An optimized FACS-free single-nucleus RNA sequencing (snRNA-seq) method for plant science research

Recently, single-cell RNA sequencing (scRNA-seq) provides unprecedented power for accurately understanding gene expression regulatory mechanisms. However, scRNA-seq studies have limitations in plants, due to difficulty in protoplast isolation that requires enzymatic digestion of the cell walls from various plant tissues. Therefore, to overcome this problem, we developed a nuclei isolation approach that does not rely on Fluorescence Activated Cell Sorting (FACS). We validated the robustness of the FACS-free single-nucleus RNA sequencing (snRNA-seq) methodology in mature Arabidopsis plant tissue by comparing it to scRNA-seq results based on protoplasts extracted from the same batch of leaf materials. Sequencing results demonstrated the high quality of snRNA-seq data, as well as its utility in cell type classification and marker gene identification. This approach also showed several advantages, including the ability to use frozen samples, taking less suspension preparation time, and reducing biased cellular coverage and dissociation-induced transcriptional artifacts.

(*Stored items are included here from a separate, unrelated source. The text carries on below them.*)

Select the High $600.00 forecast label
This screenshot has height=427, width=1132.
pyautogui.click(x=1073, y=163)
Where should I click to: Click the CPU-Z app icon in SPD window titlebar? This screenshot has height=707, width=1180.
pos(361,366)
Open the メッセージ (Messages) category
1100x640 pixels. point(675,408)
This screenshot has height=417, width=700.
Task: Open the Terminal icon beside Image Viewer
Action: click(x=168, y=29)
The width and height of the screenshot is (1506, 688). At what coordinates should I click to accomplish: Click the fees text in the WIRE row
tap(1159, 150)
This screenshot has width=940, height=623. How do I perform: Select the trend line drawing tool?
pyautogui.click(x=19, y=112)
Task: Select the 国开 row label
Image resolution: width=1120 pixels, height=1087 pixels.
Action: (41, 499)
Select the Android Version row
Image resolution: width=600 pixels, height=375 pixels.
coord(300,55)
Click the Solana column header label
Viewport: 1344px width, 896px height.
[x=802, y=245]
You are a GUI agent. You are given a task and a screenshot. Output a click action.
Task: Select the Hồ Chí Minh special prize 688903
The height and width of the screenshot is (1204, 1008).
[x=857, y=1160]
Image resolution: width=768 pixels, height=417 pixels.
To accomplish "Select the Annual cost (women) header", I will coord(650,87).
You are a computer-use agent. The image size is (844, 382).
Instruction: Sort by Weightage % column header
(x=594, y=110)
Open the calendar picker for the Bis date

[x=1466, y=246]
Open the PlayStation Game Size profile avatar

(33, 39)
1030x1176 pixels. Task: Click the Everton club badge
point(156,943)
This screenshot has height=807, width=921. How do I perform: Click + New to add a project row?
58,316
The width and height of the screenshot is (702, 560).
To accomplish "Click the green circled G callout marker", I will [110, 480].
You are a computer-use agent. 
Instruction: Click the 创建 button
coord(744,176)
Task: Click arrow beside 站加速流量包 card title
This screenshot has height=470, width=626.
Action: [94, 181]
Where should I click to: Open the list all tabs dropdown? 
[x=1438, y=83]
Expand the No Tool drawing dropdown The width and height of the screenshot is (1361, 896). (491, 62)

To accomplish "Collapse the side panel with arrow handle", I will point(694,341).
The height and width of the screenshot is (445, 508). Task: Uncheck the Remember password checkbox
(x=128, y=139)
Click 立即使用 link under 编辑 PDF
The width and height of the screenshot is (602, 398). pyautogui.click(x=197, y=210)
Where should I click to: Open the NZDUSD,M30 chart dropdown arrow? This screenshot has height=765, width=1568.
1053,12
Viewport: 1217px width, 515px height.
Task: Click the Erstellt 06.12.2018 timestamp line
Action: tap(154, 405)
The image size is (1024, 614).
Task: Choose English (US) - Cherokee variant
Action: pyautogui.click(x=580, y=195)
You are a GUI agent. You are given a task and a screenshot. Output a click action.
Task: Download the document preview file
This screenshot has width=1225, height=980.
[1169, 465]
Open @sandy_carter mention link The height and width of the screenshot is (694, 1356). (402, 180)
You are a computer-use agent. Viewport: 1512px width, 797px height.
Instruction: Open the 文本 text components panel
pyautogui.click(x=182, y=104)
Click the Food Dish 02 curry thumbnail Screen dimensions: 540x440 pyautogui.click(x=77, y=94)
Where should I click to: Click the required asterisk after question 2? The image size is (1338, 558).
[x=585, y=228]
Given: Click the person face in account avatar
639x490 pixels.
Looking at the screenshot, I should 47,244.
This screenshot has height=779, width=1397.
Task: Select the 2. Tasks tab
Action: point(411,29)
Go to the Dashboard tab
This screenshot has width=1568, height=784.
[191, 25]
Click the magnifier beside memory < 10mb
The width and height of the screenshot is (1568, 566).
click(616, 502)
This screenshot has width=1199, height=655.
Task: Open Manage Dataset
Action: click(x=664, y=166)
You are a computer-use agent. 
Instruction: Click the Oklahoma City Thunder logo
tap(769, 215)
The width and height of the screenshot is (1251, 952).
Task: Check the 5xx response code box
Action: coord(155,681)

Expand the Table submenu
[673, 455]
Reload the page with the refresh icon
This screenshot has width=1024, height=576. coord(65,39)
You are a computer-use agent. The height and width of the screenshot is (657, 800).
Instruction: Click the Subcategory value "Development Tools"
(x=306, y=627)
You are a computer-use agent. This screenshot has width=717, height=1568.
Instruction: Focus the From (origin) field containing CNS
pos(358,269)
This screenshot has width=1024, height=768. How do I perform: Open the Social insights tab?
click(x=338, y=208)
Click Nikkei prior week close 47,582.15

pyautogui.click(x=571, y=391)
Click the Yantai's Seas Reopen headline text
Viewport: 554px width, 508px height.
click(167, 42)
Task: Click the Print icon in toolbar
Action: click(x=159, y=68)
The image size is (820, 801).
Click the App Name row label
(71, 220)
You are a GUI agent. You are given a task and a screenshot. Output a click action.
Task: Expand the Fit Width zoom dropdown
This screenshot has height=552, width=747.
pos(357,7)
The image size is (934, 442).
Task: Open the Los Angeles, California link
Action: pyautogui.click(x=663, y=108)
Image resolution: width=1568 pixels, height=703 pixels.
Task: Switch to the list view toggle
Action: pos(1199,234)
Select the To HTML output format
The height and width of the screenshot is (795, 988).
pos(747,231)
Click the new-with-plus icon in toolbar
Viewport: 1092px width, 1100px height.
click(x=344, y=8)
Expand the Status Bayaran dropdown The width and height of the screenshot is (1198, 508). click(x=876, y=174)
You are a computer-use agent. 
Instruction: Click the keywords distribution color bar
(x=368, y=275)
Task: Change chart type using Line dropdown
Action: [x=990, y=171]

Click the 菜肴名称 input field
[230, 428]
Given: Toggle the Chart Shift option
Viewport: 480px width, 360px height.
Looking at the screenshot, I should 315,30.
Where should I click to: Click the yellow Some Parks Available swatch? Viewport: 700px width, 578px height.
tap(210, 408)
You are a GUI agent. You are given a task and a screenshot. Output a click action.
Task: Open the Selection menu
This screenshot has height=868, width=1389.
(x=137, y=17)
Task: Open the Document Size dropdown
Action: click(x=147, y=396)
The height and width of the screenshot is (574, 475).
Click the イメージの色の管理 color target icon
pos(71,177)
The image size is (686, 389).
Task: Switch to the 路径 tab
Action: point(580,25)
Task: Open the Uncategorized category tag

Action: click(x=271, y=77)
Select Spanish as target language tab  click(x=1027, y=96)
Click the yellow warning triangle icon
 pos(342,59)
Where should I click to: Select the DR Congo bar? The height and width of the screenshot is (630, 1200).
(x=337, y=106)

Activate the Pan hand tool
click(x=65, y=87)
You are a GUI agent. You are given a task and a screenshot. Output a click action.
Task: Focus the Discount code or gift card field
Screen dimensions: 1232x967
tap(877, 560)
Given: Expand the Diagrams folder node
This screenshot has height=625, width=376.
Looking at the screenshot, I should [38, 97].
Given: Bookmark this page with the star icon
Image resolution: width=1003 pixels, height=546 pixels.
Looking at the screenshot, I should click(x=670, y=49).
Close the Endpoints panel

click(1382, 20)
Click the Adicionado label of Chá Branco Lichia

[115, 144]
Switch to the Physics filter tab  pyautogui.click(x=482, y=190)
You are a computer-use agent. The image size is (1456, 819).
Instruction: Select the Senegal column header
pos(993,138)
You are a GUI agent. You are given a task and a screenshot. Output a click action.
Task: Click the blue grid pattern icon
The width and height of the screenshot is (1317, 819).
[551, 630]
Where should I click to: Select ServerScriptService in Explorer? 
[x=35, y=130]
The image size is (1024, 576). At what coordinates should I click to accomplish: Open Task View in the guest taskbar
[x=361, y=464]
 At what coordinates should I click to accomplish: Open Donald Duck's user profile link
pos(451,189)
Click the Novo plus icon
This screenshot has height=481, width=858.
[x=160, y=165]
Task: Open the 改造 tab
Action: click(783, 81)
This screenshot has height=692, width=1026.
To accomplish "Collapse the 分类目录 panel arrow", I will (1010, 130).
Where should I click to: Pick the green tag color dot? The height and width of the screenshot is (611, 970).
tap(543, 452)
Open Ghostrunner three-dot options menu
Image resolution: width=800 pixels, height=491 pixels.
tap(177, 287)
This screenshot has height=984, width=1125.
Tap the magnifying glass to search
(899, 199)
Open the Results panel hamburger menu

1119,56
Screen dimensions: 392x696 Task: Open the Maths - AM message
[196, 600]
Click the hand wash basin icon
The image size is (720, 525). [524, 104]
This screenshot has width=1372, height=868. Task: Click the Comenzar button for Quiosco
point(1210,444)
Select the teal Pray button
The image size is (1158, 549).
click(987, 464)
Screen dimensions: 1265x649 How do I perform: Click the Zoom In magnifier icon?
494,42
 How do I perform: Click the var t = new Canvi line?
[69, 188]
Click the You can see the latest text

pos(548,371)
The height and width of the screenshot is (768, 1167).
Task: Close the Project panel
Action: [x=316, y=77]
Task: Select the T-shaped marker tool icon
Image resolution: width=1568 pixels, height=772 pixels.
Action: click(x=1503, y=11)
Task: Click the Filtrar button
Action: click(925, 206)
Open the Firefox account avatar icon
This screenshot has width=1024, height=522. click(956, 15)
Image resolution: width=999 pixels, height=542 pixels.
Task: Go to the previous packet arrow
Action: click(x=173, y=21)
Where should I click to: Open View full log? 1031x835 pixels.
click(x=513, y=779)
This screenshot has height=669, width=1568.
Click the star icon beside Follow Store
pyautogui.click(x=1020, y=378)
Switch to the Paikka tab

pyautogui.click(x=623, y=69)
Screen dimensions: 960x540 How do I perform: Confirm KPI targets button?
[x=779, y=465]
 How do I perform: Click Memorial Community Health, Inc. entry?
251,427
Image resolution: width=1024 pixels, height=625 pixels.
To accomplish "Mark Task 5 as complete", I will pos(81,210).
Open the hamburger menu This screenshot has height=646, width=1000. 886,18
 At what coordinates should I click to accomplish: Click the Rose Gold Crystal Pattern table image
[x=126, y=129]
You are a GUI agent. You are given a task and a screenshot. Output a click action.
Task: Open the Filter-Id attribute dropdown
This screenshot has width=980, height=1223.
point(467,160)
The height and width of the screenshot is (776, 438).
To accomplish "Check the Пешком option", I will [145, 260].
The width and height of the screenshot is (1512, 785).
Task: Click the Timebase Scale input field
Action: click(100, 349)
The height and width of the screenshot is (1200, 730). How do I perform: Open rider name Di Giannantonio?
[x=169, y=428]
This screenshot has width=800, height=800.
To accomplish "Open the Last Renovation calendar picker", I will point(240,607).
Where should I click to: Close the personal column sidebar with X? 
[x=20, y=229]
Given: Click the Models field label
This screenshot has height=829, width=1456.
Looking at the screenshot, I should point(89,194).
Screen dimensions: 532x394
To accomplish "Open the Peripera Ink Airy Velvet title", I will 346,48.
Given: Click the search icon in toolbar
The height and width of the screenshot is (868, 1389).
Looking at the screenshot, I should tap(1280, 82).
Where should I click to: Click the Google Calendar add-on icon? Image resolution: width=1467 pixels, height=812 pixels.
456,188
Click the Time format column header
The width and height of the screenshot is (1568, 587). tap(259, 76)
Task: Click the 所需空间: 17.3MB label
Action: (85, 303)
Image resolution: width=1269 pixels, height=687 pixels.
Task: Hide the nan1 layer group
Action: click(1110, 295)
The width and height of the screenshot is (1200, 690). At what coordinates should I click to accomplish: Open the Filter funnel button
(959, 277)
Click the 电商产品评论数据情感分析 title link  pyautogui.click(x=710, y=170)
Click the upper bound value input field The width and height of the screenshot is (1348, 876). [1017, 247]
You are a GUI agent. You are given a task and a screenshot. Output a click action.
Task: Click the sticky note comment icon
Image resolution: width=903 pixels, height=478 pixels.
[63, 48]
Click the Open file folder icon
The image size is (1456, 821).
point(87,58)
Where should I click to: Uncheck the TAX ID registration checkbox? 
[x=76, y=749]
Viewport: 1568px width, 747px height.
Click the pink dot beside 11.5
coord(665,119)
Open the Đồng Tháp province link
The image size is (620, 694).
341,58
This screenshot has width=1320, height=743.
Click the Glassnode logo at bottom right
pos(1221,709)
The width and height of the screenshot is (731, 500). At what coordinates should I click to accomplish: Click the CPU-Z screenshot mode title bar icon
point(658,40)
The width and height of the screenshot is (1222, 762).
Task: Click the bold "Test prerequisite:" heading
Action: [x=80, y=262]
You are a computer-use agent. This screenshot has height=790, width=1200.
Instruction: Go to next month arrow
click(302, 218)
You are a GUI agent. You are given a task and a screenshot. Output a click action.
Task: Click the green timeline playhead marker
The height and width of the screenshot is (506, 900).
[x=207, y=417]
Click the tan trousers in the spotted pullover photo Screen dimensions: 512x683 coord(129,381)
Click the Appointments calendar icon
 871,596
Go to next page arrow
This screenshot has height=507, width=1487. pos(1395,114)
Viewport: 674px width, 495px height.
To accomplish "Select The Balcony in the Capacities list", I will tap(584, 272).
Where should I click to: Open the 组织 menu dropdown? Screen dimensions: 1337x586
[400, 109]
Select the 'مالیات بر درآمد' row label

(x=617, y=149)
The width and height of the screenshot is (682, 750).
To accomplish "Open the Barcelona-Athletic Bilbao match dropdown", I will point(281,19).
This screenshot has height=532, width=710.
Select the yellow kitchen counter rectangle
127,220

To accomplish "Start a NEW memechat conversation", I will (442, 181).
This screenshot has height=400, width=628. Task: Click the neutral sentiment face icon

Surprisingly, snRNA-seq detected two epidermal pavement cell clusters, while scRNA-seq only had one. Furthermore, we hypothesized that these two epidermal cells represent the top and lower epidermis based on differences in expression patterns of cluster-specific expressed genes. In summary, this study has advanced the application of snRNA-seq in Arabidopsis leaves and confirmed the advantages of snRNA-seq in plant research.